Depending on how the booklet was scanned into the PDF, I think you might be able to do this using a Java library that can extract and merge PDF pages.
For example, in the LEADTOOLS Java PDF Library, which is what I am familiar with since I work for the vendor, there is a PDFFile class that can be used to extract and merge pages from and to a PDF file.
PDFFile file = new PDFFile(bookletFile);
int pageCount = file.getPageCount();
for (int i = 1; i <= pageCount; i++)
{
File destinationFile = new File(destinationFolder, String.format("Extracted_Page{0}.pdf", i));
file.extractPages(i, i, destinationFile.getPath());
}
Since the booklet looks like it’s scanned in a way that every other page will contain a double page.

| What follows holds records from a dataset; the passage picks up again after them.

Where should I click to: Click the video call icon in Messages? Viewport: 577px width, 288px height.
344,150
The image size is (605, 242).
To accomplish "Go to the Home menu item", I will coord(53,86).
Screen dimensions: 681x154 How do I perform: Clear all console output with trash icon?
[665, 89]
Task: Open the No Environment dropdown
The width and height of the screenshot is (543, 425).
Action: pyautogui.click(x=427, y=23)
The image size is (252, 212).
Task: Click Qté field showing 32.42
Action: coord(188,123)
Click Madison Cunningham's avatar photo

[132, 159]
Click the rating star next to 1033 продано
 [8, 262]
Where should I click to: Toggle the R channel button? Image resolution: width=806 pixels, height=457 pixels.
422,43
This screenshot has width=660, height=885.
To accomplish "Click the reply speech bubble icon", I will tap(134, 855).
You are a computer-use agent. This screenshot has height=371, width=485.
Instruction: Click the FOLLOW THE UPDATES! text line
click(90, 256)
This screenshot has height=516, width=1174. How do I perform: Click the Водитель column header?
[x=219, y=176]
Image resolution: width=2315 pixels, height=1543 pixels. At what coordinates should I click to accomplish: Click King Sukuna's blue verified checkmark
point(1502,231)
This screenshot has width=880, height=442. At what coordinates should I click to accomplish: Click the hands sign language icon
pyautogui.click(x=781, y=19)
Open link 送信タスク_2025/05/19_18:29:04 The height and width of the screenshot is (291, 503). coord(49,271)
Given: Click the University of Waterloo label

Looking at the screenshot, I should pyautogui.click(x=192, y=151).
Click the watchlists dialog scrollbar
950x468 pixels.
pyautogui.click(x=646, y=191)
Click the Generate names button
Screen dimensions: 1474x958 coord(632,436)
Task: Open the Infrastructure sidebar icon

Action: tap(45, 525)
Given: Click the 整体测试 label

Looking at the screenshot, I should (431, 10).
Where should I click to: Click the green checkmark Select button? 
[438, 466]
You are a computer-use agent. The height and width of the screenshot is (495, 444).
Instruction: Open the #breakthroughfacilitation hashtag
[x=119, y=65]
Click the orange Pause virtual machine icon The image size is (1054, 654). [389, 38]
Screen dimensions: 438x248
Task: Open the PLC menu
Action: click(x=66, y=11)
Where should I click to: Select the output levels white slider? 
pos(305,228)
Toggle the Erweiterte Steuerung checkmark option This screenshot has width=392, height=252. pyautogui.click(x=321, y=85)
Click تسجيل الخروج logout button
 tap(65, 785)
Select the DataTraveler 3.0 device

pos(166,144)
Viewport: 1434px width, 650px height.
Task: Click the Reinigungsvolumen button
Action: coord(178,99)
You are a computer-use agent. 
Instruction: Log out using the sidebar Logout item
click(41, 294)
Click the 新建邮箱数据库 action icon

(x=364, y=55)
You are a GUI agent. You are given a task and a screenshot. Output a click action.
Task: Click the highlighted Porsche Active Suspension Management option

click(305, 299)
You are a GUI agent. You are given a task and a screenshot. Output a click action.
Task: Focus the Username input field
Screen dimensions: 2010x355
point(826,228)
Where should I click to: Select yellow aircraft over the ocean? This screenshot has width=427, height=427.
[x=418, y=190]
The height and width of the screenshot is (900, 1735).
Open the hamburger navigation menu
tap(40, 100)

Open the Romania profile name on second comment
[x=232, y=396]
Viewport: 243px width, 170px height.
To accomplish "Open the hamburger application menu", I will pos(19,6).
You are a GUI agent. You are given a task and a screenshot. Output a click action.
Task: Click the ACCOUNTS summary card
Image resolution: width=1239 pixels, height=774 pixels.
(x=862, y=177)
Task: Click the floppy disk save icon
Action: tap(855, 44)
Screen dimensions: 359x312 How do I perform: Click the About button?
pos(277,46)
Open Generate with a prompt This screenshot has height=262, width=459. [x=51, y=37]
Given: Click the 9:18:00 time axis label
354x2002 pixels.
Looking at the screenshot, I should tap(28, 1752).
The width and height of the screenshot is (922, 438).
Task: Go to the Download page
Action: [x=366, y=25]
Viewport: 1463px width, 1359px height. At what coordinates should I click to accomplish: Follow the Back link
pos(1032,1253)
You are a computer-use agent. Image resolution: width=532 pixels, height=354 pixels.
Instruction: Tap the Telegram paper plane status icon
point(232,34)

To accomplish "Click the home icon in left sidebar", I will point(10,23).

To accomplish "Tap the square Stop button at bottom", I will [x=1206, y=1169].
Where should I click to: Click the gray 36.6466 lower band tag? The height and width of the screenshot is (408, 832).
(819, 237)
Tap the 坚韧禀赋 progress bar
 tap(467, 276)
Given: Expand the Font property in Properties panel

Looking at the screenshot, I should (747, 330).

To split them, you can load every other extracted page as a raster image then use the library's raster imaging classes to save each half as a separate raster PDF:
RasterCodecs codecs = new RasterCodecs();
RasterImage firstHalfImage = codecs.load(extractedDoublePage);
// Create a LeadRect that encompasses the second half
LeadRect secondHalfLeadRect = new LeadRect(firstHalfImage.getImageWidth() / 2, 0, firstHalfImage.getImageWidth() / 2, firstHalfImage.getImageHeight());
// Create a new image containing the second half
RasterImage secondHalfImage = firstHalfImage.clone(secondHalfLeadRect);
// Crop First Image to contain only first half
LeadRect firstHalfLeadRect = new LeadRect(0, 0, firstHalfImage.getImageWidth() / 2, firstHalfImage.getImageHeight());
CropCommand cropCommand = new CropCommand(firstHalfLeadRect);
cropCommand.run(firstHalfImage);
You can then use the RasterCodecs.Save() method to save each image as a raster PDF file.
Finally, once you have split everything accordingly, you can use the PDFFile.MergeWith() method to combine all the pages back into one file in the needed order.